Die Ziele des Klimaschutzes, die sich aus den Notwendigkeiten eines sowohl raschen, als auch umfassenden Handels zur Erreichen des 2° C- respektive des 1,5° C-Zieles ergeben, sehen eine Dekarbonisierung bis zum Jahr 2050 (weitgehend 2040) vor. Die AKW in Europa sind derzeit im Durchschnitt älter als 30 Jahre und müssen realistischer Weise bis 2050 zu einem großen Teil außer Betrieb gesetzt werden. Bei den derzeit seit über 10 Jahren in Bau befindlichen neuen Reaktoren in Europa, wird eine Inbetriebnahme Mitte des aktuellen Jahrzehnts angegeben. Betrachtet man diese aktuellen Bauzeiten und die historische Entwicklung der Bauzeiten, der aus Sicherheitsgründen immer komplizierter werdenden Anlagen, kann man davon ausgehen, dass in diesem Jahr begonnene Reaktorbaustellen nicht vor der zweiten Hälfte der 2035-Jahre in Betrieb gehen werden. Sollte also Kernenergie je in der Lage gewesen sein einen messbaren Beitrag zur Verbesserung der Treibhausgasbilanz zur Umsetzung, der für die Menschheit existenziell notwendigen Klimaziele, zu leisten, wird sie jedenfalls zu langsam sein.
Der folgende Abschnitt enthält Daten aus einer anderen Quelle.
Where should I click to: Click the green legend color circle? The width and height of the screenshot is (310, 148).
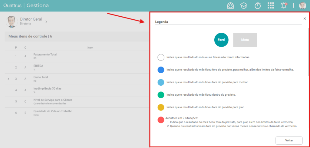(x=161, y=95)
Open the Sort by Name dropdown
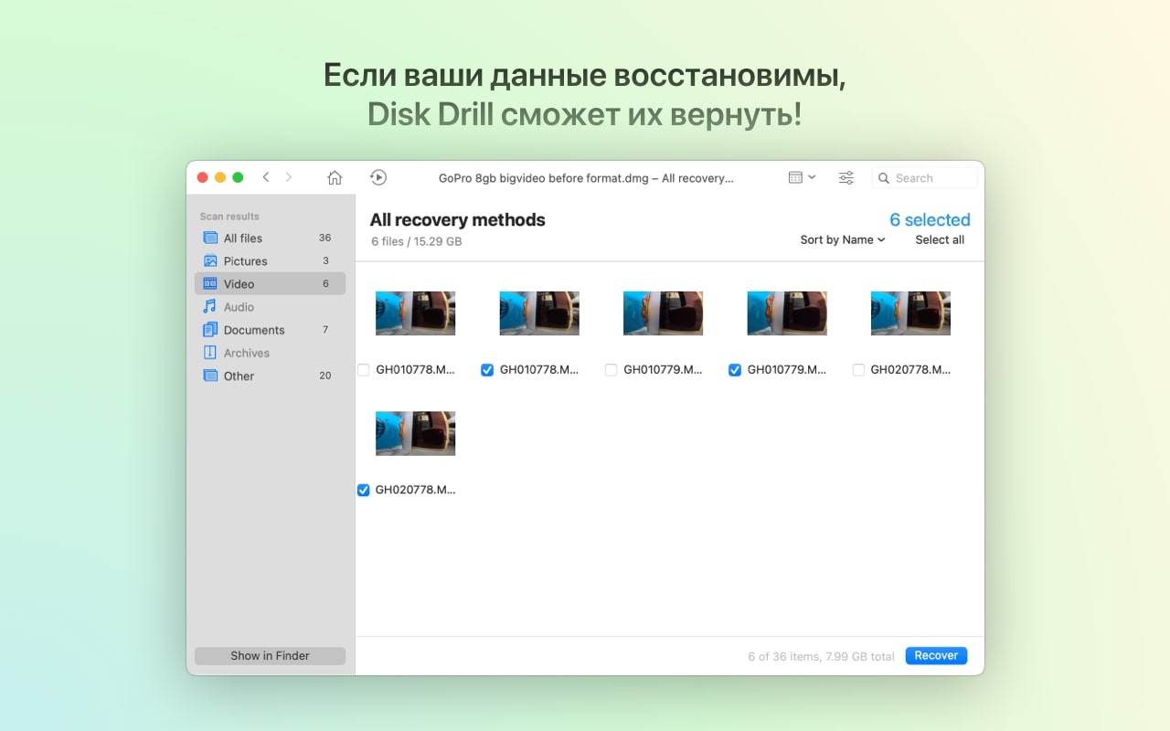This screenshot has height=731, width=1170. coord(842,239)
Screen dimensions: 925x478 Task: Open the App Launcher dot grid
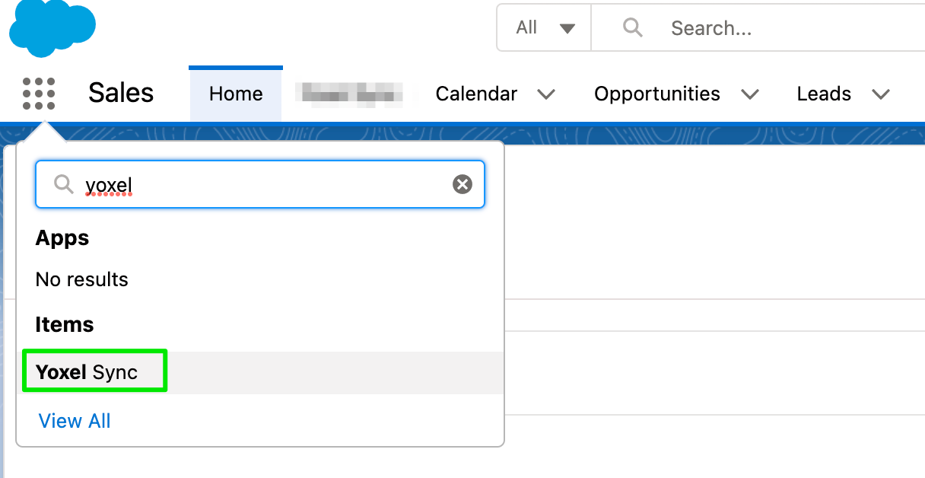pos(39,94)
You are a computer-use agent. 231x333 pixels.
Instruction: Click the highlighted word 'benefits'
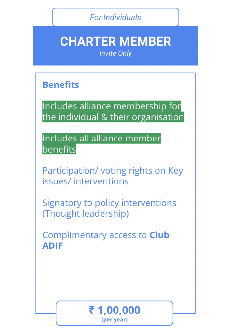[59, 149]
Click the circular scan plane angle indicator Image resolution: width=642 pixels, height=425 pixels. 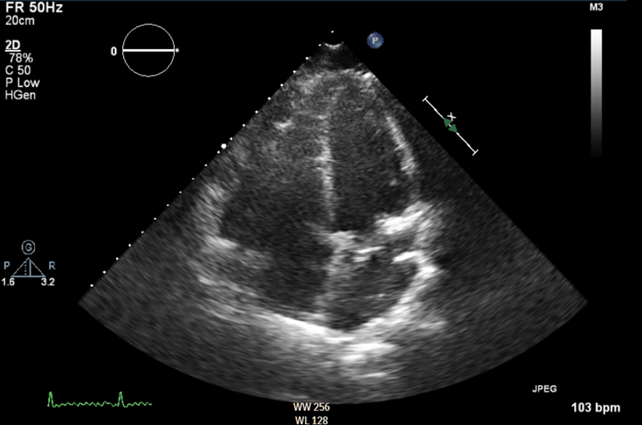pos(151,51)

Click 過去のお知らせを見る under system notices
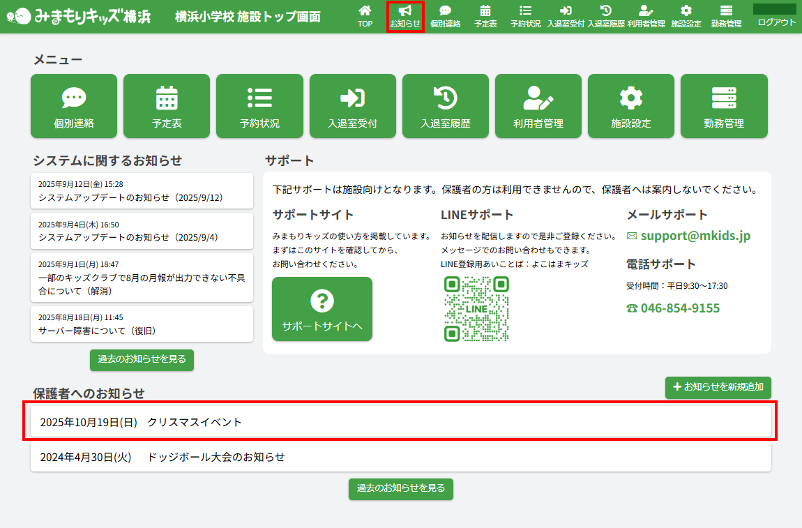(x=142, y=359)
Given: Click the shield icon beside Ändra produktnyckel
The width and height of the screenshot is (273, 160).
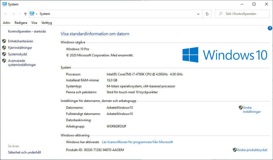Looking at the screenshot, I should (x=235, y=150).
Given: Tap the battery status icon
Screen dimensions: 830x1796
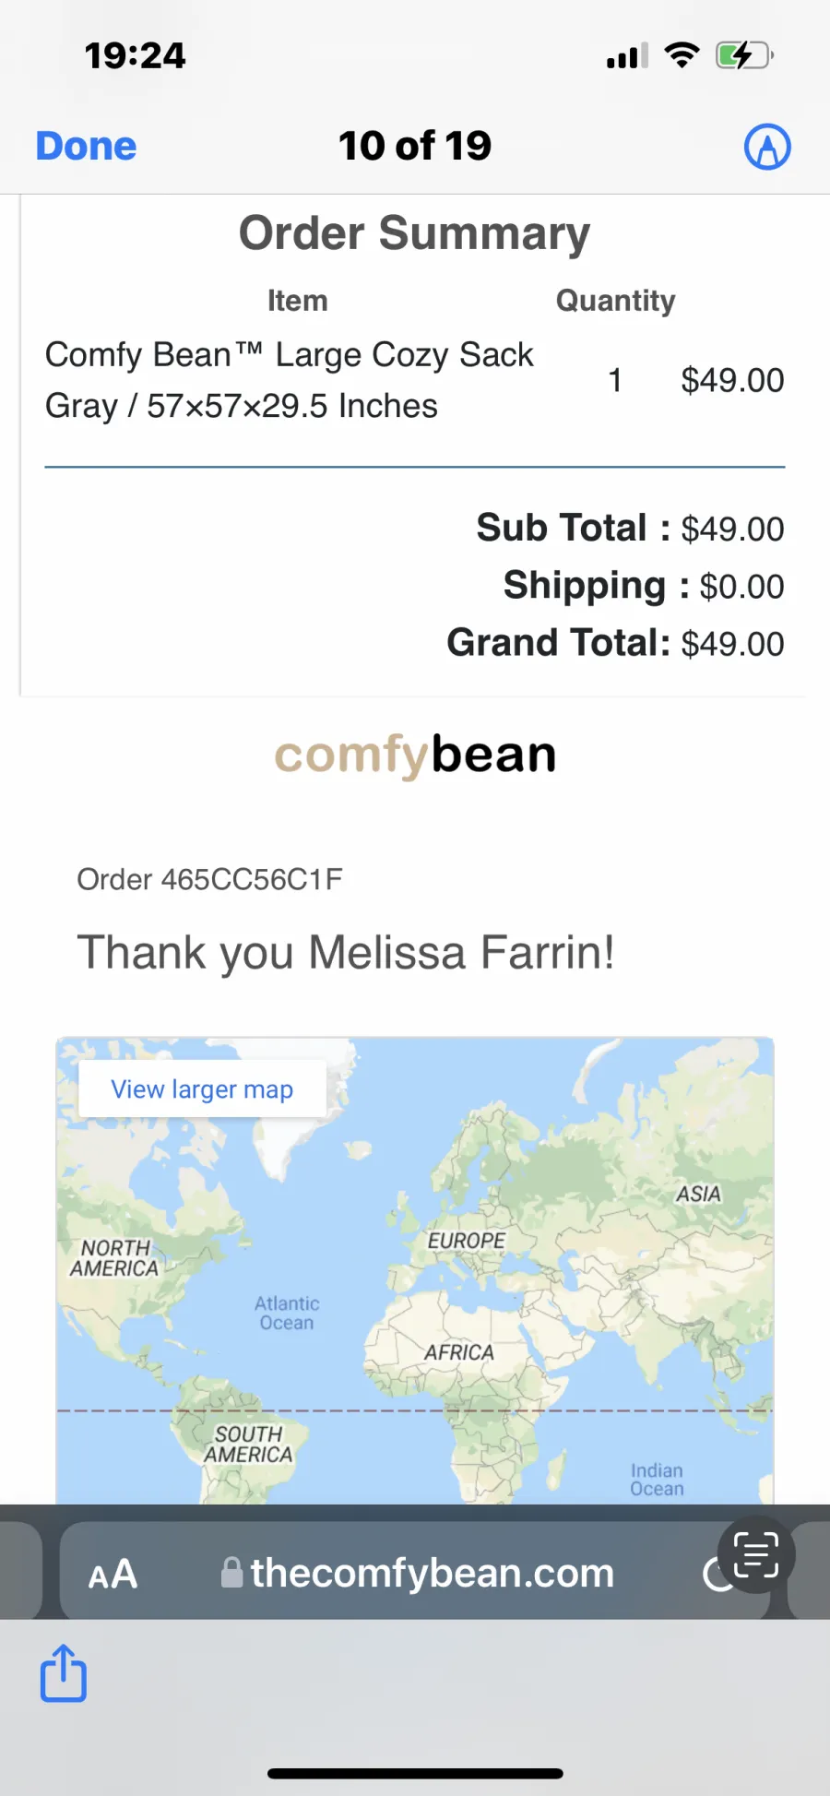Looking at the screenshot, I should point(744,55).
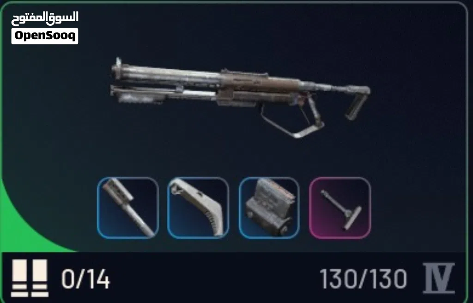Screen dimensions: 473x303
Task: Select the muzzle brake attachment slot
Action: point(128,208)
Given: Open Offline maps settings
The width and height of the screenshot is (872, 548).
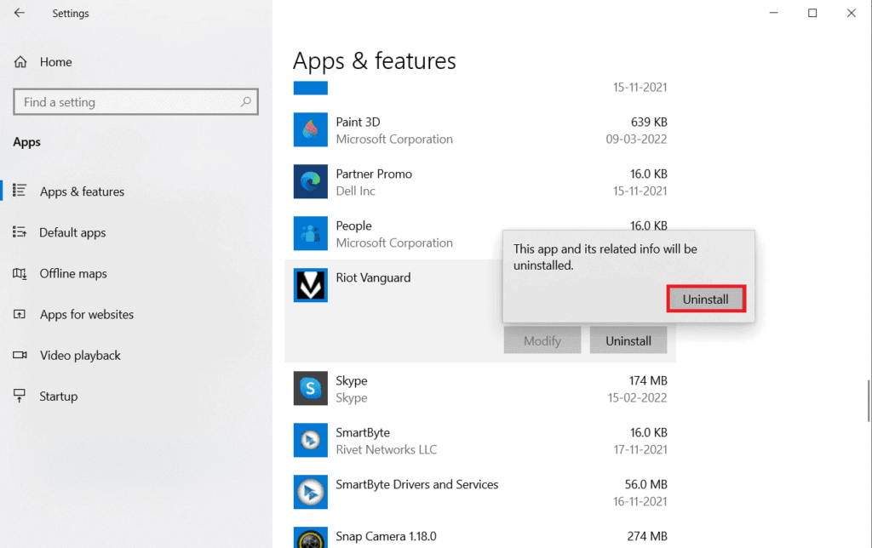Looking at the screenshot, I should (75, 273).
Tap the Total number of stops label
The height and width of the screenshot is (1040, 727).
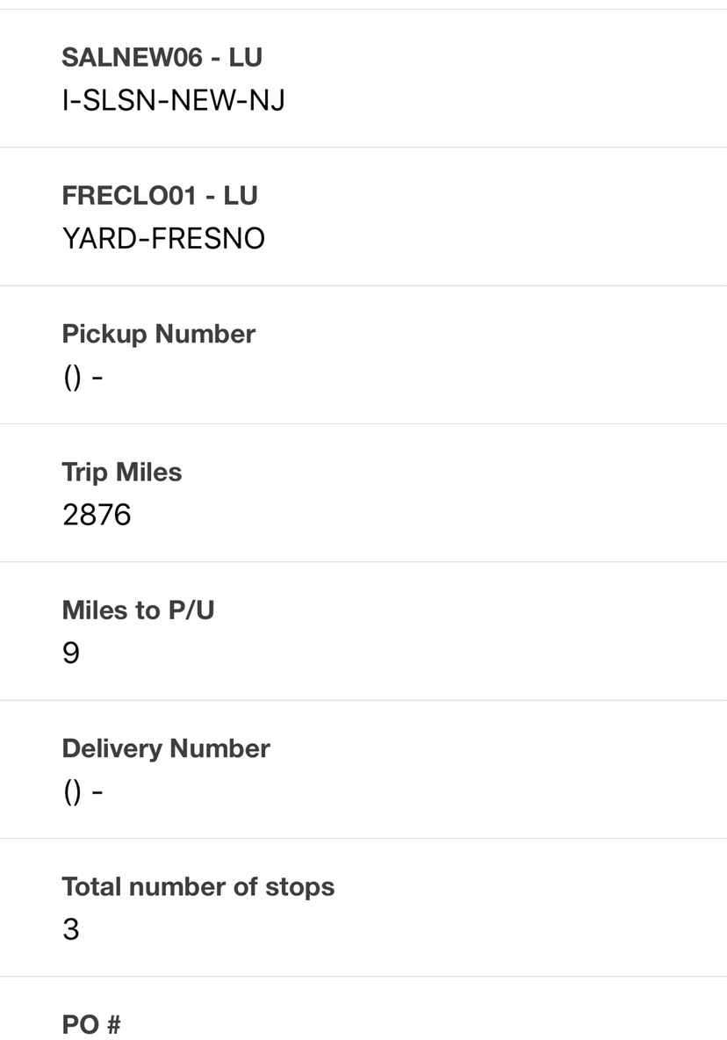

Im schlimmsten Fall werden durch den Versuch des massiven Ausbaus der Kernenergie so viele Mitteln gebunden, dass ein Erreichen der Klimaziele, in dem uns verbleibenden Zeitfenster, unmöglich wird.

Die WUA hat in den vergangenen Jahren die Zeit genützt, um im Atombereich belastbare Aussagen treffen zu können und diese auch abseits von wissenschaftlichen Studien zur Verfügung zu stellen etwa in „Facts on Alternatives. Benefits of Renewables versus Nuclear. Argumentarium“ (2019). Die WUA sorgt sowohl in der Zusammenarbeit mit der Politik in Wien, als auch mit den Bundesländern und den Partnern in Internationalen Netzwerken für die Vermittlung dieser Erkenntnisse. Sei es durch die Rolle als Expertin gegenüber dem österreichischen, dem europäischen Parlament oder in Zusammenarbeit mit nationalen und internationalen NGOs sowie der interessierten Bevölkerung.

Gefahr „Hintertüren“ für die Kernenergie

Klar ist jedenfalls, dass es gerade in Hinblick auf die gegenwärtige europäische Weichenstellung zu einer klimagerechten Zukunft unserer Gesellschaft (Green Deal, Taxonomie-Verordnung, 2050(2040)-Ziele, ...), nicht zu einer Rückkehr der Kernenergie durch die Hintertüre, etwa im Zusammenhang mit Wasserstofftechnologien, kommen darf. Viele Staaten in Europa haben das erkannt.

In Deutschland gehen die drei letzten AKW mit Ende des Jahres 2022 außer Betrieb, die Schweiz wird keine neuen AKW mehr errichten, Italien wird nicht mehr in die Kernenergie einsteigen, Frankreich will seine Atomstromerzeugung in einem ersten Schritt um ein Drittel, auf 50 Prozent an der französischen Stromerzeugung, reduzieren. Mehr als die Hälfte der Mitglieder der Union betreiben keine Atomkraftwerke. Das gemeinsame Ziel des Klimaschutzes wird vieler Anstrengungen bedürfen, für Umwege und Zwischenlösungen ist zu wenig Zeit.

Dauerhafte Risiken der Kernenergie sind aufrecht

Und selbst wenn Kernenergie trotz der hier angeführten Argumente irgendeinen Beitrag leisten können sollte, stehen dem die Risiken eines schweren Unfalls wie in Tschernobyl oder Fukushima und das ungelöste Problem der radioaktiven Abfälle und des abgebrannten Brennstoffs entgegen.

Themen bei denen man sich daran erinnern muss, dass Klimaschutz nicht Selbstzweck ist, sondern dazu dient die Lebensgrundlagen für die belebte Natur einschließlich dem Menschen zu schützen. Daher darf keine Maßnahme (weder unter dem Titel Klimaschutz noch unter sonst einem Titel) dieses übergeordnete Ziel konterkarieren.